User Tools

Site Tools


en:postprocessing:contribute

This is an old revision of the document!


Creating subtitles for recordings

Directly to the subtitles styleguide

Congress is over, and now it's the time to create something persistent. We'd like to create subtitles for all Congress Talks. Ideally both in native language and a German/English translation (or even other languages) provided we find enough volunteers. Here we also need you help.

From our first experiences:

New: If there are talks waiting for quality checks, consider to start doing that before doing new transcriptions of other talks. You will get a better feeling what you need to be aware of, when transcribing. But still:

Please read this manual carefully!

Please do never click on “Publish” button in Amara, before the transcription of the talk is done completely!

Please do not start with any translation of the talk or any timing (do no timing manually at all!), as long as the transcription in original language of the talk is not done completely!

Please do not click on “Finish transcribing” in the subtitles interface, before the transcription of the talk is done completely!

Please only use the Amara-Links generated by our Subtitle-Interface. We can only link subtitles created there.
Do not create own Video-Links on Amara or use links of dubious YouTube accounts if you want your subtitles to find their way in to the CDN!

If you have any questions, please join us in IRC!

Thank you!

In short, how is a subtitle made

This is how our current process roughly looks like at the moment:

  • We: Provide all necessary data in the database and create the amara links and the etherpad
  • We: Fill the etherpad with the auto timed transcript
  • You: Use for example www.otranscribe.com to work on the transcript in the pad and to format it according to our styleguide.
  • You: Click the “Finished Transcribing” button on the corresponding page of the talk on www.c3subtitels.de if a transcript is finished.
  • We: Format and auto time the transcript
  • We: Upload the transcript with the timestamps to amara
  • You: Watch the talk in the amara interface and click “Publish” in amara when the talk is finished.

Situation

The subtitles created live can rarely be used to create subtitle-tracks. Most of the time their quality is to poor as that they would save you any time. Creating clean recording-quality subtitles from scratch is usually faster.

Should there be a Talk where that's not the case and you remember a especially good live subtitle please write a mail to subtitles -!-at-!- c3voc.de.

Our quality requirements towards subtitles for recordings are different to those for live-subtitles. Unlike it is common in other places, we want our subtitles to be as accurate close as possible to the to what has actually been said. Besides fillers like “ähhs” and “ehms”, which should be left out, what is written should represent the Talk as closely as possible. This time of course without errors and with consistent style.

Meanwhile we use transcripts from services like trint.com and other services as our base. Accordingly transcripts do no longer have to be written by hand but only corrected.

Overview-page for recording-subtitles

On our overview page there's a interface showing the progress and processing status of the subtitles of past Congresses.

Not yet transcribed talks is shown in gray, parts that are currently being transcribed in red, parts that have to be processed in other ways in yellow and completed subtitles in green. The bars represent actual durations of all congress-talks that have been released as video.

As soon as a event is selected, a overview of all talks of that event is displayed.

When a talk is selected a detailed view is shown.

With a click on “etherpad” you can find the auto transcript. If the links is missing for a talk or it does not work, please talk to us preferable via IRC. We will than generate the transcript and/or make it public. For this step you do not need any account. Please mark your progress on the c3subtitles page.

DATA SUPPLIED:

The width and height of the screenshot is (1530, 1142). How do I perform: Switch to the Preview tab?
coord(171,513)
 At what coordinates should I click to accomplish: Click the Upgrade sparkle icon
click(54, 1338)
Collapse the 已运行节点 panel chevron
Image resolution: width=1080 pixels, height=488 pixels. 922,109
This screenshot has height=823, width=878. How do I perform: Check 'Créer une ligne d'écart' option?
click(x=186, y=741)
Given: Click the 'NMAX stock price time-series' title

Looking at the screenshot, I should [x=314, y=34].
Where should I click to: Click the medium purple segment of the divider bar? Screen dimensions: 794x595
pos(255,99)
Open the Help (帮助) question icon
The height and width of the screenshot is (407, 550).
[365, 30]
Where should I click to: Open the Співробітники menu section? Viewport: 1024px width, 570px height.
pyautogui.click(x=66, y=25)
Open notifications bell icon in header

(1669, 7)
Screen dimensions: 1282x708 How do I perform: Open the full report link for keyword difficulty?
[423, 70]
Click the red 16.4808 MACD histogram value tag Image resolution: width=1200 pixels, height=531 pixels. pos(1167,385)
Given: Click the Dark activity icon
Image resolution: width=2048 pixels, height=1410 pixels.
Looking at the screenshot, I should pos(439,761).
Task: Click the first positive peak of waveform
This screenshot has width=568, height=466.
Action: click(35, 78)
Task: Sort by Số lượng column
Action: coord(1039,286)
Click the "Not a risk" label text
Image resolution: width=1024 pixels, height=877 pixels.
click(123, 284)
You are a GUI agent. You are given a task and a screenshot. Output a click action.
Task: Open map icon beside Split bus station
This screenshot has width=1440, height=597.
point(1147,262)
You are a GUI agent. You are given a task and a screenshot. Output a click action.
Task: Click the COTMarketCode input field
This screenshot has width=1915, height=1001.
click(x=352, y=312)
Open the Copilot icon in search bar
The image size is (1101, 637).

DIRECTIONS:
1) Answer from the subtitling guide:
(a) On the overview page, what color marks talks not yet transcribed?
(b) Which website is given as an example for working on the transcript in the pad?
(c) Which fillers should be left out of the subtitles?
2) Write out a passage of the subtitling guide word for word. Begin at the words "Please do not start" and stop after "to the CDN!".
3) Please carry the subtitling guide forward from its last sentence.
The entries play no part in this.

RESULTS:
1)
(a) Gray
(b) www.otranscribe.com
(c) “ähhs” and “ehms”

2)
Please do not start with any translation of the talk or any timing (do no timing manually at all!), as long as the transcription in original language of the talk is not done completely!

Please do not click on “Finish transcribing” in the subtitles interface, before the transcription of the talk is done completely!

Please only use the Amara-Links generated by our Subtitle-Interface. We can only link subtitles created there.
Do not create own Video-Links on Amara or use links of dubious YouTube accounts if you want your subtitles to find their way in to the CDN!

3)
There's no need to log in to our interface on c3subtitles.de to be able to create subtitles. However, you have to log in to Amara later on for the quality control.

Work on the transcript on otranscribe.com

otranscribe has turned out to be quite easy and effective to use.

otranscribe has the advantage that you can use a local video file and that you can adapt the shortcuts for the control of the video to your needs. You do not need to change the window between the video player and the textfile.

Copy the content of the etherpad into ontranscribe when you work on it and later copy it back into the etherpad.

As styleguide you should use our styleguide, you can find it here: Style guide

If the transcript is finished, please click “Finished Transcribing” in the c3subtitles interface. This causes us to know that this transcript is ready for auto timing.

(Auto-)Timing

When the transcript of a video is done the transcript needs to be timed accourding to the video. The timing is actually supposed to be done in amara, but in many cases it is quite usefull to do this with youtube auto timing and later correct it in the quality controll step.

Please do not take the extra effort and start to manually time on amara. Please use this time later for the review process with the already auto timed subtitles. </WRAP

When you have finished to transcribe a talk and the button for the finished transcript is pressed, the process is initiated automatically.

During this time it doesn't make any sense to work on that video. If the timing is done the display of the talk will change to “quality control in progress”.

Creating subtitles on Amara

We use amara.org for the actual subtitle-creation-process. This is an external website especially designed for subtitling online-videos. Even tough we're not happy with all features and functions, this is currently the easiest way to share in-progress subtitles online and (continuing) to work on them collaboratively.

Amara requires an account, however you can use existing social-media accounts to log in.

You can find the links to our talks on the overview page.

Create subtitles track

As soon as an Amara link for a talk appears on our site, use it to go to the video-page on Amara.

“Add a new language” by clicking the corresponding button to create a new subtitles track. You have to define the native language of the talk (the one it's held in. Use 'Klingon' for multi-language talks), as well as the language you want to create subtitles for.

Please always create the native language of a talk first and do not start with a translation! That will save us a lot of work later with timing issues and other stuff!

If the talk is of mixed languages (such as lightning talks) use 'Klingon' – seriously!

After a new Language is added..

… you can start working on it by clicking it.

Actual transcription process

Now you can transcribe subtitles by using the Amara online editor.

We don't want to focus on the description of the editor, as Amara has it's own help-page for it..

Please have a look at the styleguide. Please stick to what was actually said.
Just note that we see the “42 character rule” more as as a recommendation than a rule. We want to have comprehensive subtitles and can live with a bit heavy load.

It's also a great idea to look at transcriptions of other people. (e.g. 32C3 Opening Event)

While working on transcriptions you should save your work from time to time by clicking on “Save Draft”, especially if you take a break. Please do not click on “Publish” or “Finish transcribing” yet, if you are not done completely with transcription!

Please also note in our interface how far you got.

This way the overall status of all talks can be visualized nicely for everybody. Also, this way it's easier for others to continue the your work.

Our subtitles interface runs a cronjob which checks for new subtitle tracks.
Since that cronjob can only register a track after it has been saved once, we recommend saving your subtitle as soon as you start working on it.

When you've finished transcribing completely, save your draft in Amara and click the “Finish Transcribing” button in the subtitles interface.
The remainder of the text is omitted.